土壁の撤去の必要性は?
昭和の後期に建てられた家には、土壁で施工された建物が多く残っています。
部屋がクロス張りであっても壁内部は荒土壁といった家も少なくありません。
そんな土壁の家のリフォームでよく相談を受けるのが、土壁撤去の必要性です。そんな場合に現状の生活環境や状態だけで業者に相談すると、間違った答えが返ってくることにもなりかねません。
そうならないためにもある程度の知識を持った上で、欲求の優先順位を決めて相談することをお勧めします。
土壁に関する相談内容と答え
「家も古く土壁だから寒い」
確かに土壁の熱伝導率は現在の断熱材に比べて高いのですが、寒いのは他に原因があります。
・窓が大きく一枚ガラスなので寒い。
・床にも天井にも断熱材が入っていないため寒い。
・仕上げまで土壁の場合は施工後間もなく土壁の乾燥によって収縮し、柱と壁の間に隙間ができて機密性がないため寒い。
「壁が結露するのは土壁のせいでは?」
・荒土壁で大壁仕上げ(柱が見えずクロスなどの仕上げ)の場合は、柱と壁にできた隙間から外気が侵入したり、根太工法のため床下の冷気が壁内に侵入したのが原因と思われます。
「土壁で耐震性が気になる」
・確かに土は重いため耐震を考える上では撤去するべきでしょうが、その場合はそれに変わる筋交いなどの有無や金物補強を考えて下さい。
・特に二階は重い土が直接柱や梁に負担をかけています。
・耐震を優先するなら壁土だけでなく屋根も軽くする必要があります。
昔は瓦の下に土を敷く施工もあり、棟は何重にも瓦を積み重ねているため、かなり重い屋根になっています。

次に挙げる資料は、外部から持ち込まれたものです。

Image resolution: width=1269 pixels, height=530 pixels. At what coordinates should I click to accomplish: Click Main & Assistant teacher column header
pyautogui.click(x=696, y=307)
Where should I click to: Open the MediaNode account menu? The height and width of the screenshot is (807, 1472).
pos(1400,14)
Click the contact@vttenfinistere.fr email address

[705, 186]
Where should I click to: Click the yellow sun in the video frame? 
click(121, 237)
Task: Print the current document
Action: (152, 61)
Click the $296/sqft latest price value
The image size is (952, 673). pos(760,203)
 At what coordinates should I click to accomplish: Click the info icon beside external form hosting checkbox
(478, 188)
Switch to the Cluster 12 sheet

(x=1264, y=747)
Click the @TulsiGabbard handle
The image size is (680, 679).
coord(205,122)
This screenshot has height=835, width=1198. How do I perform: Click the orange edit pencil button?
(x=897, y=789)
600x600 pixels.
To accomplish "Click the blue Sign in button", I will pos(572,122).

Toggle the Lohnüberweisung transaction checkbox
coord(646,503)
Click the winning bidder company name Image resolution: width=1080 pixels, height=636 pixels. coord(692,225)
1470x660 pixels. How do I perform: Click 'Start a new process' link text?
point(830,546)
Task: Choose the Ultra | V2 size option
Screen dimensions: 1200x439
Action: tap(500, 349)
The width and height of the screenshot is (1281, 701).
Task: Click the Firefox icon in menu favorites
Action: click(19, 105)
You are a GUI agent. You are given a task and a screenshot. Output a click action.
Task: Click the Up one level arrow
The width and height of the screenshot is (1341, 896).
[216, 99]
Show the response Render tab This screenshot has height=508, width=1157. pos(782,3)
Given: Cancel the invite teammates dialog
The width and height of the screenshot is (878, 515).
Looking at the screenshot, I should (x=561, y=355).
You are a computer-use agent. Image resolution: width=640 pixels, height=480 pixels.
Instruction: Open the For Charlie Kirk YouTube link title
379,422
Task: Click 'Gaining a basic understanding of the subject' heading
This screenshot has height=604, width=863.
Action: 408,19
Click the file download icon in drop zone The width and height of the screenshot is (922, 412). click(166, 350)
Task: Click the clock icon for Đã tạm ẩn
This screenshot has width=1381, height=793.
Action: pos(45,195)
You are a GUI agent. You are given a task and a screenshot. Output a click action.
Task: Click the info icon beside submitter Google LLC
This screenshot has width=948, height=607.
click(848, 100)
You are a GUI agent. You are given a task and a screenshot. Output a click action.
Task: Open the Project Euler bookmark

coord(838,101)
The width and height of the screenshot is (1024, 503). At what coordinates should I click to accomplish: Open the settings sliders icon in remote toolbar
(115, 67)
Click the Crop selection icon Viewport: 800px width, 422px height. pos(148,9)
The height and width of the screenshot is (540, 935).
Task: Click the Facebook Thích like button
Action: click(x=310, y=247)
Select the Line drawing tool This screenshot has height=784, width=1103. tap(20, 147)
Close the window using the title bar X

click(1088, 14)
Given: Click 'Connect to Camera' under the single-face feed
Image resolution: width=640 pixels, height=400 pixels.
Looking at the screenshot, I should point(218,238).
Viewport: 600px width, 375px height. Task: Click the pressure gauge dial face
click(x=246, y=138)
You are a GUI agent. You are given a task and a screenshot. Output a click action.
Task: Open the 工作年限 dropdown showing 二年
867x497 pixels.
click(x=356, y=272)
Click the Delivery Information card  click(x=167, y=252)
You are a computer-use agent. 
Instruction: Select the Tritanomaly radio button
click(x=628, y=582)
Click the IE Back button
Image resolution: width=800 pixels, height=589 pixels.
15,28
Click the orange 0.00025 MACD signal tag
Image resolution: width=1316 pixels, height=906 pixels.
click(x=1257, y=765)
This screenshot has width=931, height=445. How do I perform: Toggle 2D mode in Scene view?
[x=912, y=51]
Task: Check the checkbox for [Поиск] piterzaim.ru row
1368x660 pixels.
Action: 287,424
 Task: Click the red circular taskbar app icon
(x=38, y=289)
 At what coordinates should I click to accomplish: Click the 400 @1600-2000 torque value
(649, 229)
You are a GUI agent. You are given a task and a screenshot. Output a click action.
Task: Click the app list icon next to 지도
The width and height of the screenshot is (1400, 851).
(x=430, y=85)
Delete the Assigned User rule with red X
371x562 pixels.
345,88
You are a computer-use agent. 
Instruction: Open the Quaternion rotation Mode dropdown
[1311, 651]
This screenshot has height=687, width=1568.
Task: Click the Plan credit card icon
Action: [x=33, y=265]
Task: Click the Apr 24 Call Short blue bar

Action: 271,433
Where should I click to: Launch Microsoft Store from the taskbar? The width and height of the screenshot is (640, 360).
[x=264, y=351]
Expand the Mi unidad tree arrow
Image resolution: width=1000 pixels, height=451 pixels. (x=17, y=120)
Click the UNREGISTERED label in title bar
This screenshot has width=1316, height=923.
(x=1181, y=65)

見た目より耐震を優先するなら、棟瓦も一重だけにするなどして軽くすることをお勧めします。
「綿壁が落ちて困る」
・荒土壁がしっかりしていれば綿壁だけを取り除き、他の材料で塗りなおすことも可能です。
土壁のメリット
土壁は自然素材なのでホルムアルデヒドをほとんど含んでいないため、シックハウスなどの心配がないばかりか、調湿作用で化学物質を吸着してくれるとも言われています。
しかしその効果は柱や土壁を隠してしまう大壁クロス仕上げにしてしまえばほとんど消えてしまいます。
土壁の一番のメリットと言ってもいいのは、遮音性に優れていることです。
この効果はたとえ大壁クロス仕上げにしようと変わることはありません。
遮音は重い材料ほど効果が高いからです。
土壁撤去の必要性まとめ
・耐震を優先するなら土壁や重い棟瓦は撤去して、筋交いなどの補強を充実させる。
・遮音を優先するなら土壁の隙間を補修してそのまま利用する。
その場合は窓もペアガラスに交換して内窓を設置すれば効果が上がる。
・断熱を優先するなら土壁を置いたまま断熱材を併用して窓も断熱サッシに変える。
・予算を優先するなら土壁撤去は多くの手間や処分費が必要になるので、そのまま利用する。
・調湿作用を優先するなら大壁にはせずに珪藻土などで仕上げる。
先ずは何を優先するかを考えて答えを出して見てはいかがでしょう。